Scan the records beneath this line for the line holding "Task: Open the Co-op tag" and the line holding "is (287, 505).", then transcribe exactly those two and all lines between.

* Records to use
===
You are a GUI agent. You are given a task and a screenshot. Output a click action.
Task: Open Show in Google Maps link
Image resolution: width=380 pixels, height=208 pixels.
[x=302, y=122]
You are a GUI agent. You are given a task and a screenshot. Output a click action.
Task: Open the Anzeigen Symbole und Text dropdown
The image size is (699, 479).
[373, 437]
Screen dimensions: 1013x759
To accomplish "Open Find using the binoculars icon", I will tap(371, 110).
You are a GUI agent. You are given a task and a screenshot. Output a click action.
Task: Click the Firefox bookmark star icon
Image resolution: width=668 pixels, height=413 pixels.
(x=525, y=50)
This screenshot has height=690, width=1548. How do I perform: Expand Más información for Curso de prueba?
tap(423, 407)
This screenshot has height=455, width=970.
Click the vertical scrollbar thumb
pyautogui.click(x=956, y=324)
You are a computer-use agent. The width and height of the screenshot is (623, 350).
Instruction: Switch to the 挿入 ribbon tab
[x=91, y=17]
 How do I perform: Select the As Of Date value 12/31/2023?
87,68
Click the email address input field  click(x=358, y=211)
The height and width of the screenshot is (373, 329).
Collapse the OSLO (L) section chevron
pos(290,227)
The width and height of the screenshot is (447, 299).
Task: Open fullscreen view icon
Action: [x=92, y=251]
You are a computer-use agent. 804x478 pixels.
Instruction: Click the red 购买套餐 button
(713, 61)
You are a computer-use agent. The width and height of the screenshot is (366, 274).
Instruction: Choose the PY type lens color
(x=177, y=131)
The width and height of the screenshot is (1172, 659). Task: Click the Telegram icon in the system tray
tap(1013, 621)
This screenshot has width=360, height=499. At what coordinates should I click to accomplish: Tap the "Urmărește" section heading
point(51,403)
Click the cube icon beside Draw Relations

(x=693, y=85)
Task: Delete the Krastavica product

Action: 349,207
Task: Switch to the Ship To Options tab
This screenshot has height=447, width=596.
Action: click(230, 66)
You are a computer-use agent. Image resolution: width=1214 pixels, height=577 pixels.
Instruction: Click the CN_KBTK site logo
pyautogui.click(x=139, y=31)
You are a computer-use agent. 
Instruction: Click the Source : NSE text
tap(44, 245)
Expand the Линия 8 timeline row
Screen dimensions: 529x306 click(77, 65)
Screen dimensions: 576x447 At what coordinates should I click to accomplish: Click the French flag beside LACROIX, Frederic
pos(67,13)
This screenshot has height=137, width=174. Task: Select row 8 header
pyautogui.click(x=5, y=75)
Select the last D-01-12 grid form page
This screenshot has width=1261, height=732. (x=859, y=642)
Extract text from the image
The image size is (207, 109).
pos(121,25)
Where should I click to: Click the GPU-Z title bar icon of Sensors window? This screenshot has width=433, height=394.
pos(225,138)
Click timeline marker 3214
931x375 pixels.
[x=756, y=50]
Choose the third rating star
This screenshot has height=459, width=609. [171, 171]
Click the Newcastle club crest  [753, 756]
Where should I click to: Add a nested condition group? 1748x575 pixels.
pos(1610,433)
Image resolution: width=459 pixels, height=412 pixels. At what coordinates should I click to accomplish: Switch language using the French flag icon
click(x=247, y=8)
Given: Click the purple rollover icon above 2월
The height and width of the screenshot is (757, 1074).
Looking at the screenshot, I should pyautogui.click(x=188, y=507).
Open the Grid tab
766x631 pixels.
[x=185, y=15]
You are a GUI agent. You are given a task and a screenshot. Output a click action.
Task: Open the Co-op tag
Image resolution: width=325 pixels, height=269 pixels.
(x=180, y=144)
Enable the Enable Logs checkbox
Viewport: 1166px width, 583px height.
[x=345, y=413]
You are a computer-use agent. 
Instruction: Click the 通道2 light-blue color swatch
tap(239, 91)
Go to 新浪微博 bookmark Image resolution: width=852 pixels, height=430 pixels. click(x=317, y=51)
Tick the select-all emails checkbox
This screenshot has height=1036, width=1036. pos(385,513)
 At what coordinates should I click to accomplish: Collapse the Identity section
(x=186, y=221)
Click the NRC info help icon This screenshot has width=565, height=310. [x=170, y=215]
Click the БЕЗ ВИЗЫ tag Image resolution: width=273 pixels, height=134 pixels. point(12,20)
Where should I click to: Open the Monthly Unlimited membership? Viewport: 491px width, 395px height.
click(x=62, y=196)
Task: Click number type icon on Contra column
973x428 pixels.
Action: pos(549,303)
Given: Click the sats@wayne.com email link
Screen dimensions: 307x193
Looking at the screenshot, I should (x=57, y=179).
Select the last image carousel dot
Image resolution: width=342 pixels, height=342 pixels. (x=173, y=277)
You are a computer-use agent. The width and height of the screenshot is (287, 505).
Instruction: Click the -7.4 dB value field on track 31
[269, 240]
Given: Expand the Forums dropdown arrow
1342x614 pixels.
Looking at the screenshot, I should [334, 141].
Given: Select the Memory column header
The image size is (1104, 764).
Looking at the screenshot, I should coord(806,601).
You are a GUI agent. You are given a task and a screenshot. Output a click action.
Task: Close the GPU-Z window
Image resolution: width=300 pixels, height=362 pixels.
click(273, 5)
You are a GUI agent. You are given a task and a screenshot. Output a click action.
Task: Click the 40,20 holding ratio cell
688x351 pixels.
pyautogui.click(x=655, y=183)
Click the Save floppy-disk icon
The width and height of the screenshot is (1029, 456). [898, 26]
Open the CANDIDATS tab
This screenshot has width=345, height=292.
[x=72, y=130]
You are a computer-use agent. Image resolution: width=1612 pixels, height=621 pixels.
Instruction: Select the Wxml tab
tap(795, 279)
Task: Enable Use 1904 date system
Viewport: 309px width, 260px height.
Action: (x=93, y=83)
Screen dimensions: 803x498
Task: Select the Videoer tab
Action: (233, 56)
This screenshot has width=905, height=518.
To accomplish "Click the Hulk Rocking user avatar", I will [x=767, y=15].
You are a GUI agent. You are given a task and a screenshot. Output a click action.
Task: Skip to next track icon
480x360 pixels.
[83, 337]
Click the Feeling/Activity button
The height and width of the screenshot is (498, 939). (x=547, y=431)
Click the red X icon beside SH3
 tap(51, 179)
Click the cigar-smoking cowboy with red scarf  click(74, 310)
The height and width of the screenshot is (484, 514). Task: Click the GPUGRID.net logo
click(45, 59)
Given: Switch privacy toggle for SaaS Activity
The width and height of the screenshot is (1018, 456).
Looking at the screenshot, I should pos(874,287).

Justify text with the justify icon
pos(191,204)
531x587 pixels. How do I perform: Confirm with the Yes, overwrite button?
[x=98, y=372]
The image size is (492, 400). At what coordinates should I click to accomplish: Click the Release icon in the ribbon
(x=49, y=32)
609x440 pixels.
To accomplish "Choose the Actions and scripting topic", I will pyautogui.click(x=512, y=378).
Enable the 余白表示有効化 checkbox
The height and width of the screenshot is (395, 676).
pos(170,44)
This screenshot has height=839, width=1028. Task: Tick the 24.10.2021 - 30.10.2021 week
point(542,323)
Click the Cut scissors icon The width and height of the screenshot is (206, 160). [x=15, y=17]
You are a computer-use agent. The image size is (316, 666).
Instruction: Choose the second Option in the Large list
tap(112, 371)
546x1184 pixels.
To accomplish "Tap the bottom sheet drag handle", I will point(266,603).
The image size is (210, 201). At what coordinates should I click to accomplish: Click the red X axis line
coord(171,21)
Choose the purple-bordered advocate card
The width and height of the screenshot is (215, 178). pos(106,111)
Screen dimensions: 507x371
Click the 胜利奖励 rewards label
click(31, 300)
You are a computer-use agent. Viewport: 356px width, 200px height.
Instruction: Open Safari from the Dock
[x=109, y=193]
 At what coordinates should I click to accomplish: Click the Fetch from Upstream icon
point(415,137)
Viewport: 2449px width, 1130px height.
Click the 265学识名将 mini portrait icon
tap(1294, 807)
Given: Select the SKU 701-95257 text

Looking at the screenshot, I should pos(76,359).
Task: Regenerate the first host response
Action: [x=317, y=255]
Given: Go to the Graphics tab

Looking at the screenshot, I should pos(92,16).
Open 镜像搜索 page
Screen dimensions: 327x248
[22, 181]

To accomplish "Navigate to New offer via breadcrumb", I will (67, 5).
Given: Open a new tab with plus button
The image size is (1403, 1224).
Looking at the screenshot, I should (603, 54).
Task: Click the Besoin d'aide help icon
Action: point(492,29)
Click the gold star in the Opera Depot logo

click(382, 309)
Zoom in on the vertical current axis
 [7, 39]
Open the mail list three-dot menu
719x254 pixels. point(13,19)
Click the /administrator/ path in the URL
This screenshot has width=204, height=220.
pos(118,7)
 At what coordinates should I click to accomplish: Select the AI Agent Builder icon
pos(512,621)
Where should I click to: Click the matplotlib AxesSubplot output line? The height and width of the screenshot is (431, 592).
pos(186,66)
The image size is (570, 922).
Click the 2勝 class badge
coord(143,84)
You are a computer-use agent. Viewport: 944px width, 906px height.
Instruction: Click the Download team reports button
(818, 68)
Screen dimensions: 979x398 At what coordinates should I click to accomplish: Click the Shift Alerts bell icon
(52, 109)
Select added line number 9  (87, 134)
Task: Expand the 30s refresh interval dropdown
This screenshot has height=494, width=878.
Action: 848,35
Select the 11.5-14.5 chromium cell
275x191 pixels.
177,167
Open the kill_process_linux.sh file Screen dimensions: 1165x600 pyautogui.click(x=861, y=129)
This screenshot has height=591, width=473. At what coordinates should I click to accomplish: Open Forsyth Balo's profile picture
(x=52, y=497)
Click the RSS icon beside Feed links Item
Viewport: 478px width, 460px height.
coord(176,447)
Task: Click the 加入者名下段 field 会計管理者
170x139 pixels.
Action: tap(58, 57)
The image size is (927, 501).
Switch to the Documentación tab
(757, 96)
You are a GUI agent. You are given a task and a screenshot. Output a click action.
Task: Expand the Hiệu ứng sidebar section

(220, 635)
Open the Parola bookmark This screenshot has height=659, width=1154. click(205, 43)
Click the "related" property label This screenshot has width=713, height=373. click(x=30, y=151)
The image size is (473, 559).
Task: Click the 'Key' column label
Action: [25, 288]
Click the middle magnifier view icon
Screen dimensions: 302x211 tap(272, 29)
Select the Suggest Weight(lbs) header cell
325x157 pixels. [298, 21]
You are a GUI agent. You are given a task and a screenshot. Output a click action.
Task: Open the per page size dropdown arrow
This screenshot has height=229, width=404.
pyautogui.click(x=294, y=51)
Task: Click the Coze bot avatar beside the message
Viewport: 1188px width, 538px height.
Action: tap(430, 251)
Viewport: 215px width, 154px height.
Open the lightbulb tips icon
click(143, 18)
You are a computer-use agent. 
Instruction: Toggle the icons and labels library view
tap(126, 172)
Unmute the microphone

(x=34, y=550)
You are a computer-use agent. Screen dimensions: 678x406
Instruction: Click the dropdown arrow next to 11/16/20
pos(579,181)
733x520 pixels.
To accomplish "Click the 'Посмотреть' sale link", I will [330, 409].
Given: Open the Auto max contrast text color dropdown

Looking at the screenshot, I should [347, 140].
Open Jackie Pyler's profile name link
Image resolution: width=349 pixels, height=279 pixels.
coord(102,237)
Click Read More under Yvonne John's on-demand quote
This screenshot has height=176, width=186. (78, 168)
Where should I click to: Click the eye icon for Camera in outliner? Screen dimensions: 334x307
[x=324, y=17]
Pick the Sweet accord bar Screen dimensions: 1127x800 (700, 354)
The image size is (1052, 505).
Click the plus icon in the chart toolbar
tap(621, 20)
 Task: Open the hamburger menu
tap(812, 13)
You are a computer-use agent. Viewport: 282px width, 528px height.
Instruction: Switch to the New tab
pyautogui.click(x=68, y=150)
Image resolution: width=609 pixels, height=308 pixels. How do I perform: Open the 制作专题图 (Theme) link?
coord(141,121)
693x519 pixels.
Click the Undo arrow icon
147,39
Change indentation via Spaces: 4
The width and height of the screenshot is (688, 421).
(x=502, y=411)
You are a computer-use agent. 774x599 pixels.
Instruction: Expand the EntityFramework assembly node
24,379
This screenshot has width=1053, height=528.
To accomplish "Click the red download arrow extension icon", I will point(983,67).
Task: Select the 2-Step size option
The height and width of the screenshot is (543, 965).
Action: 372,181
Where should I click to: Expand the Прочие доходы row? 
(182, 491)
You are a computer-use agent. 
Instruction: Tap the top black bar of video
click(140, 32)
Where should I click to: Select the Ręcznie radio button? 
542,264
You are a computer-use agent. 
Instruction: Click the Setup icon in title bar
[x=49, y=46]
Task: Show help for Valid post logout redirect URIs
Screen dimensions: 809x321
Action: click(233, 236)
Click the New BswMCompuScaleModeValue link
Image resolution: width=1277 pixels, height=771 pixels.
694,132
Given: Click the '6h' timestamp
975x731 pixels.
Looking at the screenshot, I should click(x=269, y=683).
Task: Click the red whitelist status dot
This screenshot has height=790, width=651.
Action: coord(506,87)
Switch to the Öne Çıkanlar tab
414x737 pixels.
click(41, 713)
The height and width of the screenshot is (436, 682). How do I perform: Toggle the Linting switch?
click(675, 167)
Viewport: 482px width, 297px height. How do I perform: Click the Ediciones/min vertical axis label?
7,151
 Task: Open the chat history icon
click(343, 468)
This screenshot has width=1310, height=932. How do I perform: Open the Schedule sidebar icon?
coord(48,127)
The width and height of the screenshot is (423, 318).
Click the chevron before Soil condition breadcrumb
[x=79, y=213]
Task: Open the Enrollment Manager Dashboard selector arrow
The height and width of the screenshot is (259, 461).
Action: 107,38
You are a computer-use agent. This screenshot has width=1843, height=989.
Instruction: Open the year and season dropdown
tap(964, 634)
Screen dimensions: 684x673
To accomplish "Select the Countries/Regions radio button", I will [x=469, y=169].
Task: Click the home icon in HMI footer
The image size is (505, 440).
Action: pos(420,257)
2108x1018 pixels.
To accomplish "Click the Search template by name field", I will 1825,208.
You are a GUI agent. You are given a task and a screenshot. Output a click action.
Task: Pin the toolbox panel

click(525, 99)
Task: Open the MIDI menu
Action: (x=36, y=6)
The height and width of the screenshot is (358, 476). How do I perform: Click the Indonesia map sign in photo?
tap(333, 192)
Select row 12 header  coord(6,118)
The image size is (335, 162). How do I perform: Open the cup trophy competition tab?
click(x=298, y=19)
===
* Response area
Task: Open the Co-op tag
Image resolution: width=325 pixels, height=269 pixels.
(x=180, y=144)
Enable the Enable Logs checkbox
Viewport: 1166px width, 583px height.
[x=345, y=413]
You are a computer-use agent. 
Instruction: Click the 通道2 light-blue color swatch
tap(239, 91)
Go to 新浪微博 bookmark Image resolution: width=852 pixels, height=430 pixels. click(x=317, y=51)
Tick the select-all emails checkbox
This screenshot has height=1036, width=1036. pos(385,513)
 At what coordinates should I click to accomplish: Collapse the Identity section
(x=186, y=221)
Click the NRC info help icon This screenshot has width=565, height=310. [x=170, y=215]
Click the БЕЗ ВИЗЫ tag Image resolution: width=273 pixels, height=134 pixels. point(12,20)
Where should I click to: Open the Monthly Unlimited membership? Viewport: 491px width, 395px height.
click(x=62, y=196)
Task: Click number type icon on Contra column
973x428 pixels.
Action: pos(549,303)
Given: Click the sats@wayne.com email link
Screen dimensions: 307x193
Looking at the screenshot, I should (x=57, y=179).
Select the last image carousel dot
Image resolution: width=342 pixels, height=342 pixels. (x=173, y=277)
You are a computer-use agent. The width and height of the screenshot is (287, 505).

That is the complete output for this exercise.